Have I failed???
As I continue to struggle and muddle through my food issue I realized just how tied my food is to so many other issues in my life. I am an emotional eater and it started so long ago, which in turn created a very nasty habit.
But the question today for me is “Have I failed”? I asked that as someone responded to me and let me know that what I feel is not at all uncommon, but they mentioned failing. So I ask again if I struggle with the food and I don’t do what I am suppose to have I failed (have we failed)?
Well to answer, first I look back and I think of the years and years that I have abused food almost 30 years in total. But I think about when I started on this journey to have surgery it actually started six years ago. It started when I decided I wanted to have surgery but I thought I needed to get my head right first. Well I went to therapy and thought I will give it a year and then have surgery, well I decided against surgery and just stayed in therapy and six years later I decided I was ready. I decided I need a little help getting me over the hill as I had dug deep and “UN”- Earthed so many “un”truths in my life and I was now ready for the weight to go.
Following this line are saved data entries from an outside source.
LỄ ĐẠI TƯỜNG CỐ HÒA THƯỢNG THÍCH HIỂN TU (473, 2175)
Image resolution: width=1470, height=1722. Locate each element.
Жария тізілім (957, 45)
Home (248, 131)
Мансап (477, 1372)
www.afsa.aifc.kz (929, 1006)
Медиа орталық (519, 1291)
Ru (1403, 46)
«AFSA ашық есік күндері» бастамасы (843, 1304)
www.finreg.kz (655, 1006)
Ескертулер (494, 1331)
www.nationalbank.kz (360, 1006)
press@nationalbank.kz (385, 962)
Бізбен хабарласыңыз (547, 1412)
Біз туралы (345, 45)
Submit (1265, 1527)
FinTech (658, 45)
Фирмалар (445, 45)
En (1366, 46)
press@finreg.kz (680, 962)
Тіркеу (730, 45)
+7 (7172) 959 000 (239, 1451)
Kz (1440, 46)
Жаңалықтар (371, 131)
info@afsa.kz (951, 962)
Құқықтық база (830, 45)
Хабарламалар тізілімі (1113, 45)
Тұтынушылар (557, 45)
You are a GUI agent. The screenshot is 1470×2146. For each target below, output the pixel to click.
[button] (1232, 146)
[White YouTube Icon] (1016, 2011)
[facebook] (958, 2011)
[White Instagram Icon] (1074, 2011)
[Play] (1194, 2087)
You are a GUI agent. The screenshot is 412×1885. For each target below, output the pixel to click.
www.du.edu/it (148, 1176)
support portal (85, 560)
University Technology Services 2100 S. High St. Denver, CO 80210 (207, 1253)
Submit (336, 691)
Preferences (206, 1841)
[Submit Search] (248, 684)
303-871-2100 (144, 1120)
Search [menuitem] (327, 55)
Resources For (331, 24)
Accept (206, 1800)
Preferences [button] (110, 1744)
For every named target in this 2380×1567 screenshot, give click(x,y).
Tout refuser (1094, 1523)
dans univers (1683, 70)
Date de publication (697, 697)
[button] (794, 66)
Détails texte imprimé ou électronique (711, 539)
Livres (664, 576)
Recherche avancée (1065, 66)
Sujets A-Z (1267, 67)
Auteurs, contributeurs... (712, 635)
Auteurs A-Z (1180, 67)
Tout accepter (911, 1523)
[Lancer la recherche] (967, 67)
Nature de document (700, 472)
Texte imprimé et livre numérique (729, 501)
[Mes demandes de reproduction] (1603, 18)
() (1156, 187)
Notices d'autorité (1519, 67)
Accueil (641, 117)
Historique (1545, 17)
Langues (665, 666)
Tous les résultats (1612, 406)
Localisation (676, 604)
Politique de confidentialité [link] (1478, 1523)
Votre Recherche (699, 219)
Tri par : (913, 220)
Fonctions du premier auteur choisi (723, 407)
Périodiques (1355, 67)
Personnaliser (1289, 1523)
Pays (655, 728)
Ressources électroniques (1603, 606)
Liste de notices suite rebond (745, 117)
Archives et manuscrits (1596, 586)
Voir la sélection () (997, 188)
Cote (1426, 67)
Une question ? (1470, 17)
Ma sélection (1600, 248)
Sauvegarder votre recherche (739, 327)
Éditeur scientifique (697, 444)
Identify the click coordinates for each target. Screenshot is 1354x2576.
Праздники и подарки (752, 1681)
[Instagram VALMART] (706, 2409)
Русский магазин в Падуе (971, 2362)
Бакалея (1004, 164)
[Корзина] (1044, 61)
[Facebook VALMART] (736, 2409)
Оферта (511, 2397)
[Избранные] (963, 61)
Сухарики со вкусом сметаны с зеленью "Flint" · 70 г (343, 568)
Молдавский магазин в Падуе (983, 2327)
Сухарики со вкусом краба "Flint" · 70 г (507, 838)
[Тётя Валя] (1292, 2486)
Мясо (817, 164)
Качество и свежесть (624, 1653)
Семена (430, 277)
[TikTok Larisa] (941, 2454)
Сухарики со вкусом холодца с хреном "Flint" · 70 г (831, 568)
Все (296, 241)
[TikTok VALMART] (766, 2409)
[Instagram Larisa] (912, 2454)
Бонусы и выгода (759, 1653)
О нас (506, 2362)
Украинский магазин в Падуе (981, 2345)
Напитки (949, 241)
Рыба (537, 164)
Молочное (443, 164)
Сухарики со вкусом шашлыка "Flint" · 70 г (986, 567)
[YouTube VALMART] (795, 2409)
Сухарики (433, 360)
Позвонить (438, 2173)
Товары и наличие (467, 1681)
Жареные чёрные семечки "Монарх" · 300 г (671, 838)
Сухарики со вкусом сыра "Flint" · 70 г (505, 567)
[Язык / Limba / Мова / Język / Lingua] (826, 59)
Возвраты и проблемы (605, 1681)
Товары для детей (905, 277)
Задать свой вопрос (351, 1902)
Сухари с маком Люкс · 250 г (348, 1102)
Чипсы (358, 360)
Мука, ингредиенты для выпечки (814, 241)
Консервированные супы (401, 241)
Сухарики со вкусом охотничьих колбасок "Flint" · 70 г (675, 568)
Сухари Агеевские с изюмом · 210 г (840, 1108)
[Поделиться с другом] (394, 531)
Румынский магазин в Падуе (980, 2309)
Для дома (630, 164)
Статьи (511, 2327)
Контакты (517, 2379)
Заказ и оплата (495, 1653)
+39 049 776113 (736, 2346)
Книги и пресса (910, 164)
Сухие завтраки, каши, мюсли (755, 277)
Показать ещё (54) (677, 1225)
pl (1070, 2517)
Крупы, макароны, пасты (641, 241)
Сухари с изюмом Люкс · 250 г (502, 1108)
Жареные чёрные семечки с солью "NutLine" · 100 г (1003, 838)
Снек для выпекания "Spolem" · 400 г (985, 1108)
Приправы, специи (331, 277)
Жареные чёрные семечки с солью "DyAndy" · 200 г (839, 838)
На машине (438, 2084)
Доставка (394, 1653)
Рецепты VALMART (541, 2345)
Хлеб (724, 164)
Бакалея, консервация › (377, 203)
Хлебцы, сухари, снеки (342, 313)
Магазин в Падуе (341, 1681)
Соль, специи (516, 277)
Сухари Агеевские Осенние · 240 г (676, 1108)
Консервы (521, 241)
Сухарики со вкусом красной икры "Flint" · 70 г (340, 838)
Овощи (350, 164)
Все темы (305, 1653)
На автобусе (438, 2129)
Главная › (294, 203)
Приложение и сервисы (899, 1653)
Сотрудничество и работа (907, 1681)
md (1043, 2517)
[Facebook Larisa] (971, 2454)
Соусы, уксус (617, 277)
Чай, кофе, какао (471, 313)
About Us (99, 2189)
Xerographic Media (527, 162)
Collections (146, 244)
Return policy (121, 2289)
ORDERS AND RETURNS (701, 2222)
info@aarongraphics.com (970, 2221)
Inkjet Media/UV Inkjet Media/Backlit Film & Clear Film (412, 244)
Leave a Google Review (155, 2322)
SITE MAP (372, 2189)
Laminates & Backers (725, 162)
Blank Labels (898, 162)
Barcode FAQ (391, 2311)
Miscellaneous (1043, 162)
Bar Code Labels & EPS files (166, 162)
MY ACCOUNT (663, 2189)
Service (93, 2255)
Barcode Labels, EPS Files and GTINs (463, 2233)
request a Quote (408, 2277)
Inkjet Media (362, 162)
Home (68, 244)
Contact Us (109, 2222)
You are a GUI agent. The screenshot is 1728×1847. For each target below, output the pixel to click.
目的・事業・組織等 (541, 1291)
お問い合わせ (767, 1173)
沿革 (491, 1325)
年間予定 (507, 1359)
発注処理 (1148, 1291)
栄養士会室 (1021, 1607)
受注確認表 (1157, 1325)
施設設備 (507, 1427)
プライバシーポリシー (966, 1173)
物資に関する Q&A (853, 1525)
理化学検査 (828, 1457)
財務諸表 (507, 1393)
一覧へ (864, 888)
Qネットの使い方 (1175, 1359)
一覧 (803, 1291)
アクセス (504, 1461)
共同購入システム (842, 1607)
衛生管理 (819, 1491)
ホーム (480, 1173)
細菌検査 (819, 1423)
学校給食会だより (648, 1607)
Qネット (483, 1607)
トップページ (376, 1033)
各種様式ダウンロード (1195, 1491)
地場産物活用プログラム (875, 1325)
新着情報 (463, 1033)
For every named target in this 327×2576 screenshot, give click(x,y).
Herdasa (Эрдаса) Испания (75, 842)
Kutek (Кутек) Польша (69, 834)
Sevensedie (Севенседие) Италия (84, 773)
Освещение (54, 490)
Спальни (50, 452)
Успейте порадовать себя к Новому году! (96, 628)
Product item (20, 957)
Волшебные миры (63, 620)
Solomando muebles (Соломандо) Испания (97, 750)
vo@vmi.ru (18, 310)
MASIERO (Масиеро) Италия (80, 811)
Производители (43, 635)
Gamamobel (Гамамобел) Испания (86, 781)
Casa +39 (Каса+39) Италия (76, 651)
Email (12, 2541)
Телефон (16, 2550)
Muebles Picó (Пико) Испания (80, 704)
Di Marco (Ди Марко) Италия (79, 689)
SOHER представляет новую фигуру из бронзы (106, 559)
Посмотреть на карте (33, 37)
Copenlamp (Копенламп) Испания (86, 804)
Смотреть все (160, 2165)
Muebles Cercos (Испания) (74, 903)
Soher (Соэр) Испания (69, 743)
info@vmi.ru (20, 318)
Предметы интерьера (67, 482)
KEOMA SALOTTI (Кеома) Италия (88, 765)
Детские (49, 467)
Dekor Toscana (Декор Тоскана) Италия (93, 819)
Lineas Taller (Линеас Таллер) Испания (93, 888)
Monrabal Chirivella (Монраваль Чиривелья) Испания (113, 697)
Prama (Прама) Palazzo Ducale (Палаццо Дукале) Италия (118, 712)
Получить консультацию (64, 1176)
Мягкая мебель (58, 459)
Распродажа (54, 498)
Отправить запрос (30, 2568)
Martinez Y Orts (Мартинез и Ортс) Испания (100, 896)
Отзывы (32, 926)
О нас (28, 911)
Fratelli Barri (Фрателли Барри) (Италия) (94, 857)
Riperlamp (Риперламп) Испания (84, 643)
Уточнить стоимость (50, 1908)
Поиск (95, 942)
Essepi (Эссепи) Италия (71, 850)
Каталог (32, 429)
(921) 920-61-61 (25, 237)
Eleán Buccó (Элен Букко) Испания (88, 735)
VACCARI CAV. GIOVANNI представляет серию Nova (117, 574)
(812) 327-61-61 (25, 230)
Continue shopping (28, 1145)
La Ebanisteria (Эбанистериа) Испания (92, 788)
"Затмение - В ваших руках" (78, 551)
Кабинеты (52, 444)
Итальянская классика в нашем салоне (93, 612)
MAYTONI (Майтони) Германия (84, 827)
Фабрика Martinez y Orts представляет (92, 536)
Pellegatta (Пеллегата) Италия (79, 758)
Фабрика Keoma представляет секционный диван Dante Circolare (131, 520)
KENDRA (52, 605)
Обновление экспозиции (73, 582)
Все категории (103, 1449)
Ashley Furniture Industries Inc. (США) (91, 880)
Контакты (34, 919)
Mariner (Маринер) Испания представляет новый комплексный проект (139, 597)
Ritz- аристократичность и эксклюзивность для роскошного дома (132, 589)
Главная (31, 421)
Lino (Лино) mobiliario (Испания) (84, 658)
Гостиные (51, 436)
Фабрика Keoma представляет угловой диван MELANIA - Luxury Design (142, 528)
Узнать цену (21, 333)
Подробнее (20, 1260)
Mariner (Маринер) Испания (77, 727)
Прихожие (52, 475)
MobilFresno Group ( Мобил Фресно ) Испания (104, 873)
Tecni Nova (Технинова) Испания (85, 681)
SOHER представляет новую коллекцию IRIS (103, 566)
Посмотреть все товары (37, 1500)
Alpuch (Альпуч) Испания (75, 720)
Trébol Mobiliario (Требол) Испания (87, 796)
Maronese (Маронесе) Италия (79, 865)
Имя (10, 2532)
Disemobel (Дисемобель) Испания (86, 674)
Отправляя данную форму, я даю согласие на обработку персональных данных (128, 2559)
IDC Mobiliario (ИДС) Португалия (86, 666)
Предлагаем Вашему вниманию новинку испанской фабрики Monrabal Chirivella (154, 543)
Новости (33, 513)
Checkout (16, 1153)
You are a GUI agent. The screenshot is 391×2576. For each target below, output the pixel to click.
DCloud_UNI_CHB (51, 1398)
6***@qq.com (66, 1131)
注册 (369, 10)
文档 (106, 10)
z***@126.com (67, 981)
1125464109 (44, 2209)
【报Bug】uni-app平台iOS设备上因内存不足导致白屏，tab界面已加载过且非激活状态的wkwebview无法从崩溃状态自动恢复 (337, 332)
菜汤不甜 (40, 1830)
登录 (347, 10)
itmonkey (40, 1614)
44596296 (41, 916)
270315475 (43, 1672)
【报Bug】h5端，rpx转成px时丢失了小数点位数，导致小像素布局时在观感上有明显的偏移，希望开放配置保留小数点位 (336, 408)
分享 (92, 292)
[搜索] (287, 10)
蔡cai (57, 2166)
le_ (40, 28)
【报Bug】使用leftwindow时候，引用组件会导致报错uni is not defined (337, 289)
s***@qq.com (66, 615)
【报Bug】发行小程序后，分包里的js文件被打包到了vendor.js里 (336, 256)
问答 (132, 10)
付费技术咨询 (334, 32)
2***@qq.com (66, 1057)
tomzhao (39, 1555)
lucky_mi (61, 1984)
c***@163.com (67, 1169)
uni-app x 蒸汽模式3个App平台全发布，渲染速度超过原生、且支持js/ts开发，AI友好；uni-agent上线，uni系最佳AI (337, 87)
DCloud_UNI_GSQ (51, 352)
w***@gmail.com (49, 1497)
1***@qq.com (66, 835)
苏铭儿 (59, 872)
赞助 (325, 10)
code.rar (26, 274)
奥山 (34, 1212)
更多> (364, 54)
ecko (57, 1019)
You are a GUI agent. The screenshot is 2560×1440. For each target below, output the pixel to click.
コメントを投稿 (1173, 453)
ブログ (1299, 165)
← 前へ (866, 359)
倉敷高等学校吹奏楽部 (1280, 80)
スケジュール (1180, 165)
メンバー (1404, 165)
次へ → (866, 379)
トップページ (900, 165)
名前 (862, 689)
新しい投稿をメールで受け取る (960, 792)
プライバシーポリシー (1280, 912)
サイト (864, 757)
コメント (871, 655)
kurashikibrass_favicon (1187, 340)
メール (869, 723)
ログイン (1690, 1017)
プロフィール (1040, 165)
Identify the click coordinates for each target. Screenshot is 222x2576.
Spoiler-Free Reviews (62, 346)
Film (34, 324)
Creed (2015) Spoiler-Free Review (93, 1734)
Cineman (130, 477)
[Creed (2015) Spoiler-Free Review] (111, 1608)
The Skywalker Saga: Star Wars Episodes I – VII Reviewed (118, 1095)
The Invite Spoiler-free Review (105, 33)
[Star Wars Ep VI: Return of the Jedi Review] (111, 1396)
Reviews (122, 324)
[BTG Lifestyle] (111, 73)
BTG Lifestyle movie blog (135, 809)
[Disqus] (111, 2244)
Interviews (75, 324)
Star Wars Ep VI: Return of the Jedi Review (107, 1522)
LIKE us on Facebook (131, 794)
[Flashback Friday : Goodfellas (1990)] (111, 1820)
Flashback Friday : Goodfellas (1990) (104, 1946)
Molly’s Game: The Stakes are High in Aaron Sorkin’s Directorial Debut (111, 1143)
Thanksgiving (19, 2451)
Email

Well it’s only been a few months since I had surgery and I feel like what did I spend all that money on, I’m not getting it right. Hell I ate two stupid donuts the other day and cried all the way home. If that ain’t a food addict what is? I felt hopeless at that moment! I am failing! Or am I? You see I know almost the exact date that things started to get goofy with my food (this go around) and I know why. It’s been about two weeks since I really fell off, mmm!!! Well before therapy I would not have even know I fell off because I would have never been on. Since therapy I can identify my triggers and since surgery I don’t wait as long to deal with the issue and I will/am deal/ing with it.
So I’m not failing. When I look back over the last two weeks or few months it may seem that way but to truly answer that question for myself I have to look at the whole picture and I know I am better today than I was before surgery.
So I have to silence the negative chatter look back and see from which I have come and let the momentum compel me forward toward the next meal where I exercise control.